- Brief: Would you please return only the lines from the one with "Where should I" through the last line of the records below, leaving the pictures out?

Given records START

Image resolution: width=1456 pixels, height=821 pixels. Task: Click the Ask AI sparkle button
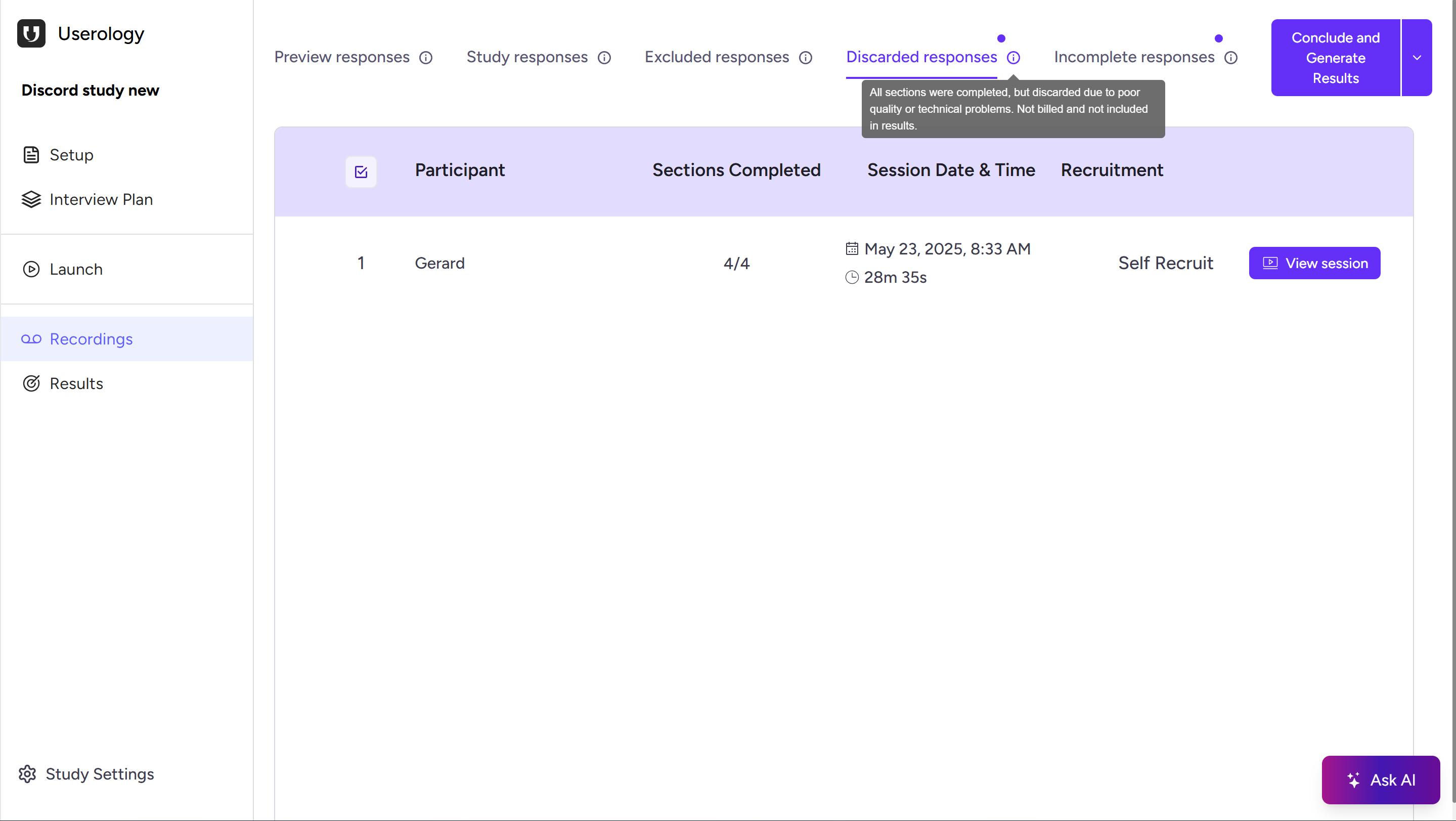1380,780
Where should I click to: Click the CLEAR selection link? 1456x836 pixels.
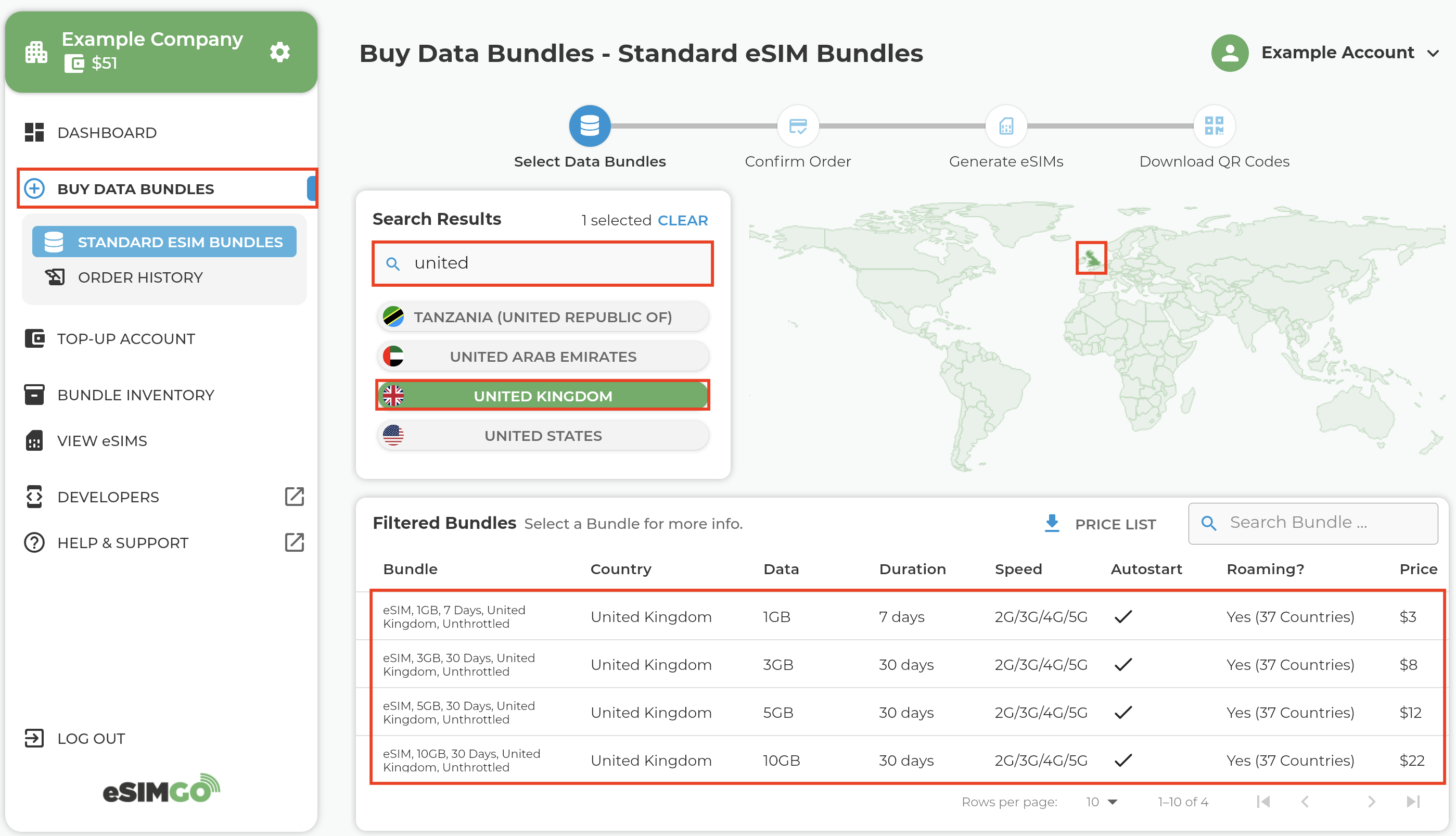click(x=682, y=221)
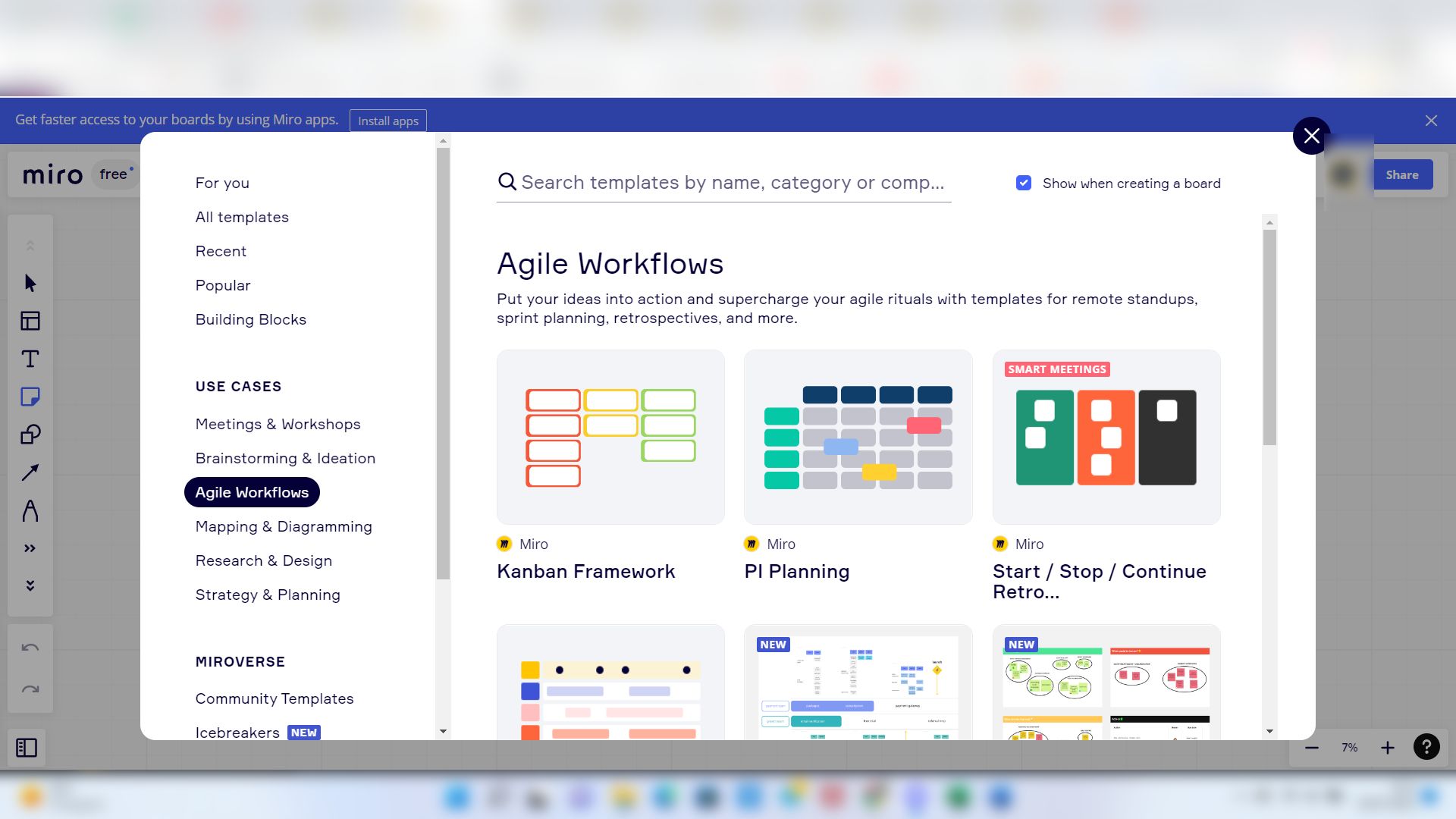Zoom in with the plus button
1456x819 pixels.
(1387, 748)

Given records END

- Expected answer:
Where should I click to: Click the CLEAR selection link? 1456x836 pixels.
click(x=682, y=221)
Zoom in with the plus button
1456x819 pixels.
(1387, 748)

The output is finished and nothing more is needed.